Reverse-engineering Claude's rumored 'Mythos' architecture from research breadcrumbs
An open-source guess at how Anthropic might be doing silent, looped reasoning inside a single forward pass.

What it does
OpenMythos implements a Recurrent-Depth Transformer: a fixed set of layers run in a loop (Prelude → recurrent block → Coda) rather than stacked hundreds deep. You can swap between GQA and MLA attention, add sparse MoE feed-forward layers, and dial up n_loops at inference time to trade compute for “depth” of reasoning. It ships with pre-baked configs from 1B to 1T parameters and a training script for FineWeb-Edu.

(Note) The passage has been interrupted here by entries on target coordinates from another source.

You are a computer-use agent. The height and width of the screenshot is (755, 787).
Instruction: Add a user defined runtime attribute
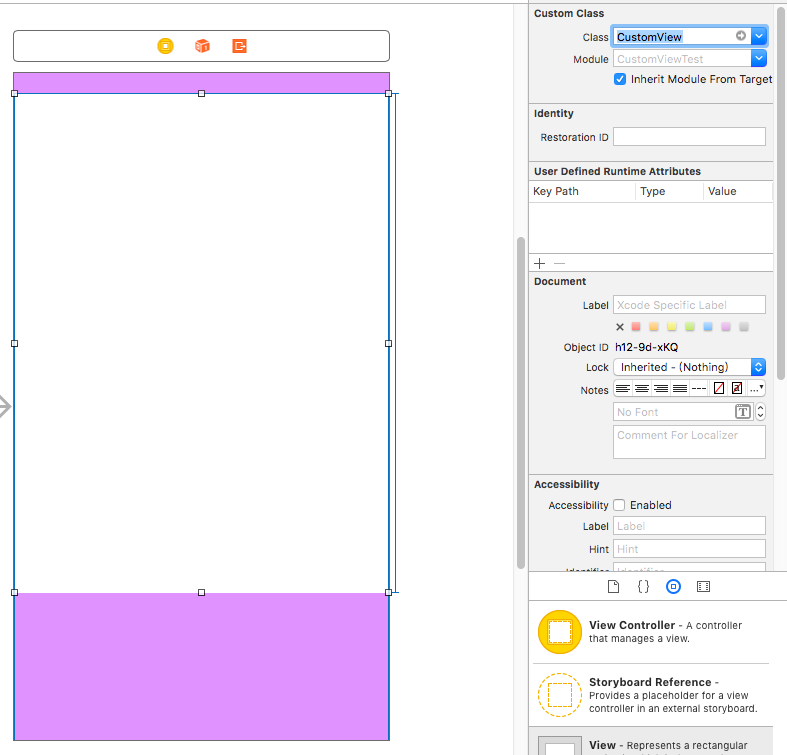click(540, 263)
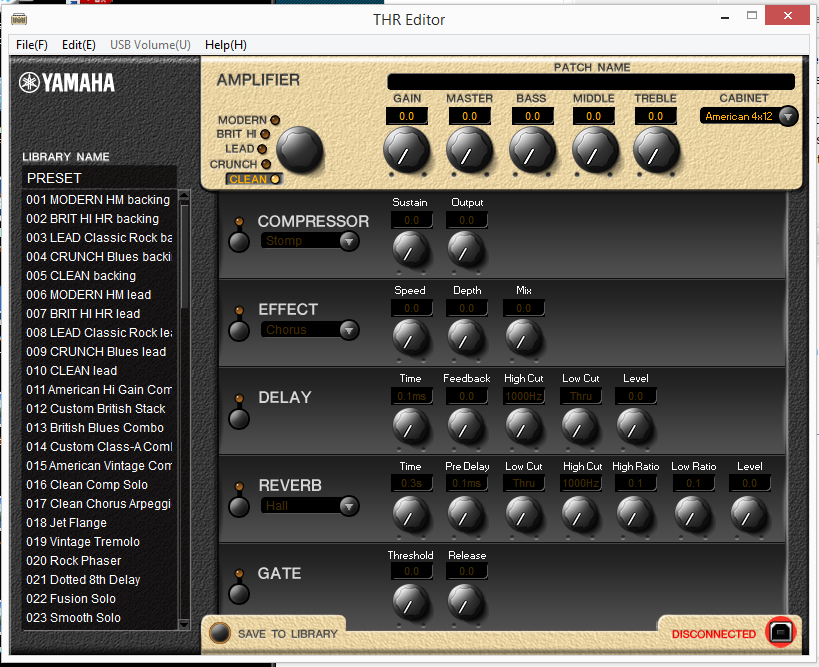The width and height of the screenshot is (819, 667).
Task: Select preset 018 Jet Flange
Action: [66, 523]
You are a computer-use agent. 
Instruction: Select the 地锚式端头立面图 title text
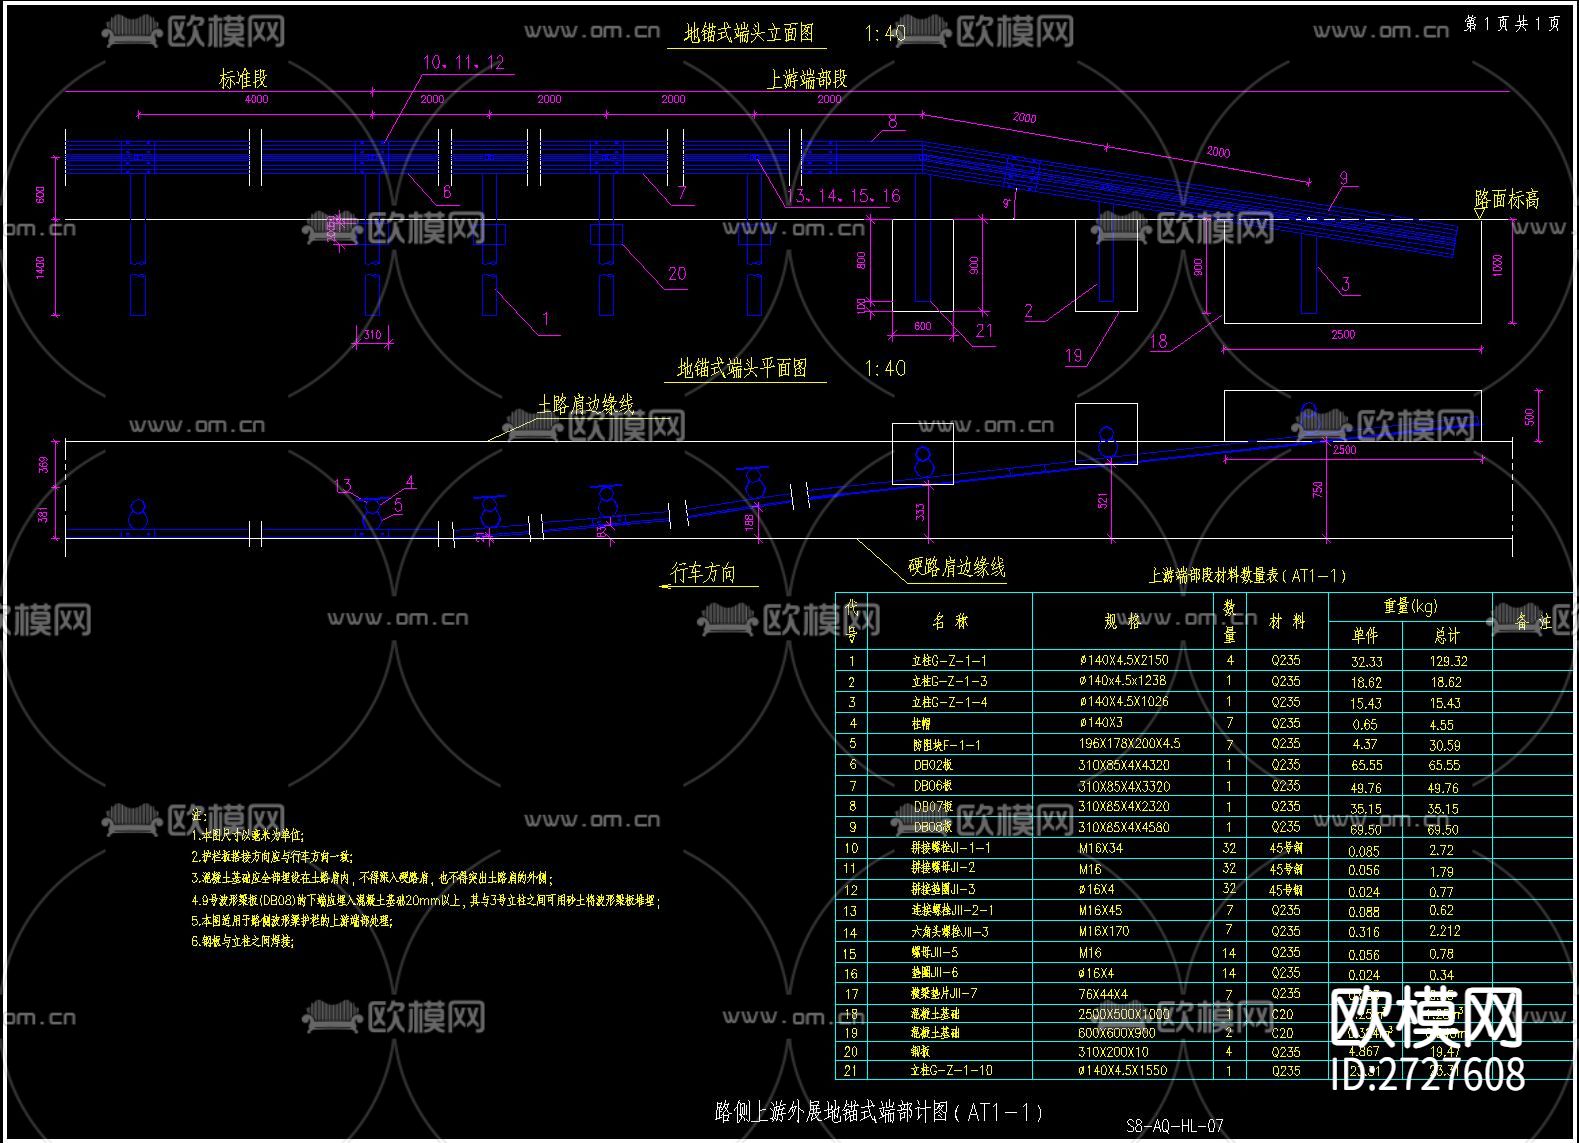coord(748,34)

The interesting bit The project treats looped transformers as a dynamical system and enforces stability by construction: the learned injection matrix A is parameterized so its spectral radius stays below 1, preventing the hidden state from exploding across loops. The README frames this as the “Parcae architecture” and speculates it matches how Anthropic solved the notorious instability of training looped models.
Key highlights
- Switchable attention: GQA with Flash Attention 2 fallback, or MLA (DeepSeek-V2 style) with compressed KV latents
- Sparse MoE with routed + shared experts, configurable per token
- Inference-time loop count is independent of parameter count — same weights, more “thinking” loops
- Training script included: DDP via
torchrun, bfloat16 on H100/A100, Chinchilla-adjusted 30B token target for the 3B model - Spectral radius check exposed in API:
model.recurrent.injection.get_A()so you can verify stability yourself
Caveats
- The connection to actual “Claude Mythos” is pure speculation; the README disclaims any Anthropic affiliation, and the cited papers (Saunshi et al. 2025, Prairie et al. 2026) appear to be future-dated or nonexistent
- No training results, loss curves, or downstream benchmarks are shown — it is unclear whether the implemented stability fix actually works in practice
- The 1T-parameter config table is aspirational; nothing suggests these scales have been trained or even instantiated
Verdict Worth a look if you are experimenting with looped transformers, compute-adaptive inference, or stability tricks for recurrent architectures. Skip it if you want a production model or verified reproduction of a real system.